───── Quoted passage ─────
Last month, the trainee vicar told wrote in a GB News article that he left the Church of England to pursue an ordination under the Global Anglicans Future Conference network (GAFCON).

The Anglican group believe in Biblical orthodoxy and place heavy weighting on Scriptures.

‘The Church of England has become very woke on issues in human sexuality, holy matrimony and transgenderism,’ Mr Robinson previously told GB News.

‘I prefer to stick to Scripture on these issues.’

He thanked GAFCON for its support, and told the news outlet that he will be ‘ordained as a Deacon under the GAFCON umbrella next month’, where he will return to London.

The Church said last month there were only a few clergy positions in London and ‘no suitable option’ had been available in London for Mr Robinson, who became a trainee vicar – an ordinand – at St Stephen’s House, a theological college at the University of Oxford, in October 2020. 

Mr Robinson has questioned whether the Archbishop of Canterbury, who has claimed the Church is ‘deeply institutionally racist’, had a part in blocking his ordination

Mr Robinson was to be ordained as a deacon with a part-time role as assistant curate at St Alban’s Church in Holborn, central London. 

But in February the Bishop of Fulham, the Rt Rev Jonathan Baker, told him the role was ‘likely to prove problematic, and would not lead to a fruitful or happy formation for you in your early years in ordained ministry’. 

Mr Robinson offered to reduce his media work but was told he would still not be able to take up the proposed role because ‘that moment had passed’.

At a meeting with Mr Robinson last month, Bishop Mullally insisted the decision was not about his politics, but because his ‘presence’ on social media and TV ‘is often divisive and brings disunity’.
───── Entries supplied ─────
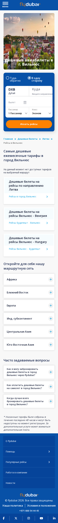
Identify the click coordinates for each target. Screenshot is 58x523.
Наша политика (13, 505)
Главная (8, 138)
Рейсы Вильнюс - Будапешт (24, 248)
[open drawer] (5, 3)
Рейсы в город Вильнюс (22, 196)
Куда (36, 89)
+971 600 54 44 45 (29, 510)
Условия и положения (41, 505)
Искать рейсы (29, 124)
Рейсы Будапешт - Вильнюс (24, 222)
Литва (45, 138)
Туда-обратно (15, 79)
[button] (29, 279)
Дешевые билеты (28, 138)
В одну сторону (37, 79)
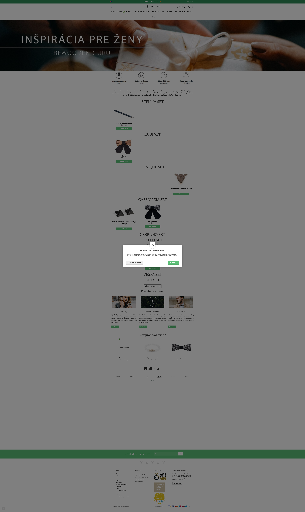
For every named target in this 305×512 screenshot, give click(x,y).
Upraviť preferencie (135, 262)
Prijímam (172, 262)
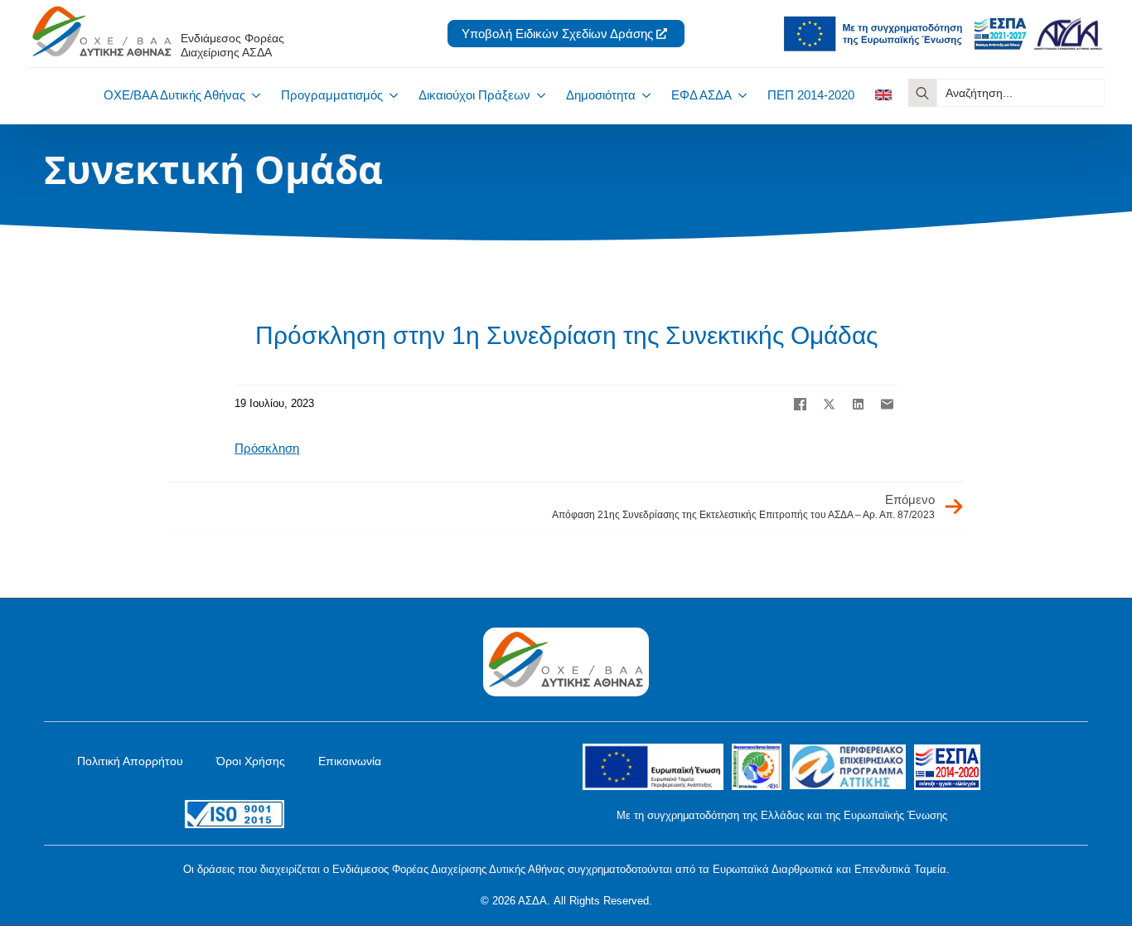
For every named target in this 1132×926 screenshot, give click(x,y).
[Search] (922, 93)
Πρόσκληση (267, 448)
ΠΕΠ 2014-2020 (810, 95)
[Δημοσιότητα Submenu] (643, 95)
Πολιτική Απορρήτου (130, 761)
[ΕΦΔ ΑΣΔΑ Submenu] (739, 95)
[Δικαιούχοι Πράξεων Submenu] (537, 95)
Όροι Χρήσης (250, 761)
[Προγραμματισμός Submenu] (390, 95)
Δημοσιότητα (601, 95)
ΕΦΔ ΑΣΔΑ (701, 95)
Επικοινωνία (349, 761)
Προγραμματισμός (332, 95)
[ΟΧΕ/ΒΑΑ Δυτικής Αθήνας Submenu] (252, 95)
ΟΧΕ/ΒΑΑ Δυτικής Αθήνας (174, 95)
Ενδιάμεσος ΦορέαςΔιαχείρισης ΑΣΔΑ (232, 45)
─────
───── Entries supplied ─────
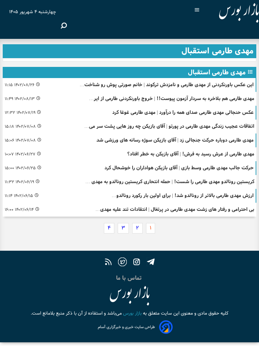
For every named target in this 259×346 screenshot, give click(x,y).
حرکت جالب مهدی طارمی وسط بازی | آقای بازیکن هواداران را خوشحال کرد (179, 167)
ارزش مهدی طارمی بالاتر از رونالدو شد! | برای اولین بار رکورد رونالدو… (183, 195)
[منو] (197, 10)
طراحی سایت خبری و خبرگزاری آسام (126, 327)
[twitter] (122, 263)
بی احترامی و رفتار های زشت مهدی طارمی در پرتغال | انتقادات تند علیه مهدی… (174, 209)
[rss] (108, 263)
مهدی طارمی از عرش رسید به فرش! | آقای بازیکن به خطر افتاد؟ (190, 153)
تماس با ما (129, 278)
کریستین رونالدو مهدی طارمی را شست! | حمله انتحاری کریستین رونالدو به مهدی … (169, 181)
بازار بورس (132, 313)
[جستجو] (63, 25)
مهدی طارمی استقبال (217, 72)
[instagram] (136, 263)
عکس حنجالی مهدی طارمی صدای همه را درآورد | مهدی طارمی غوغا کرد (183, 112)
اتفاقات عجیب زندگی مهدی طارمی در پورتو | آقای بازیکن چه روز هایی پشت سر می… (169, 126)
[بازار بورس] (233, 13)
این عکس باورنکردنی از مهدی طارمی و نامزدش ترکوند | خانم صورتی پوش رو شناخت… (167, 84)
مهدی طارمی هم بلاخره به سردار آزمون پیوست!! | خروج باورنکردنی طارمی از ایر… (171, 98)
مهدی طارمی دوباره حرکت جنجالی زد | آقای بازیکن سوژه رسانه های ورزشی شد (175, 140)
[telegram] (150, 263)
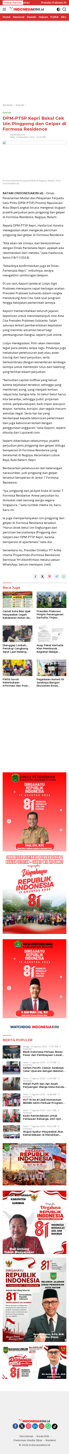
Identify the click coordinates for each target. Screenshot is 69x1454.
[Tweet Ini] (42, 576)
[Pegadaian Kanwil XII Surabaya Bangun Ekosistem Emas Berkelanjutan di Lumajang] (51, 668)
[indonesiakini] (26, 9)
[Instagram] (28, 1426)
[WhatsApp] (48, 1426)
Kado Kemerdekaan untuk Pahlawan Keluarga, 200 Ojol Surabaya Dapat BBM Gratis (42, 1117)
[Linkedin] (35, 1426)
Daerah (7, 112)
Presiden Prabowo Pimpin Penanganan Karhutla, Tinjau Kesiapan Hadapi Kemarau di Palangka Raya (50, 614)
─────
**Requirements:**
**1)** Answer these questions using the excerpt about Mr Robinson:
(a) At which theological college did Mr Robinson become an ordinand, and in what month and year?
(b) What part-time role was he to hold at St Alban's Church in Holborn?
(c) According to Bishop Mullally, what did his presence on social media and TV often do?
**2)** In the excerpt about Mr Robinson, he says the Church of England has become very woke on certain issues. List all of those issues.
**3)** Copy out the passage in the excerpt about Mr Robinson from "Mr Robinson has" up to and including "and brings disunity’.".

**Solved problems:**
**1)**
(a) St Stephen's House, a theological college at the University of Oxford, in October 2020.
(b) Assistant curate.
(c) It was often divisive and brought disunity.

**2)**
- Human sexuality
- Holy matrimony
- Transgenderism

**3)**
Mr Robinson has questioned whether the Archbishop of Canterbury, who has claimed the Church is ‘deeply institutionally racist’, had a part in blocking his ordination

Mr Robinson was to be ordained as a deacon with a part-time role as assistant curate at St Alban’s Church in Holborn, central London. 

But in February the Bishop of Fulham, the Rt Rev Jonathan Baker, told him the role was ‘likely to prove problematic, and would not lead to a fruitful or happy formation for you in your early years in ordained ministry’. 

Mr Robinson offered to reduce his media work but was told he would still not be able to take up the proposed role because ‘that moment had passed’.

At a meeting with Mr Robinson last month, Bishop Mullally insisted the decision was not about his politics, but because his ‘presence’ on social media and TV ‘is often divisive and brings disunity’.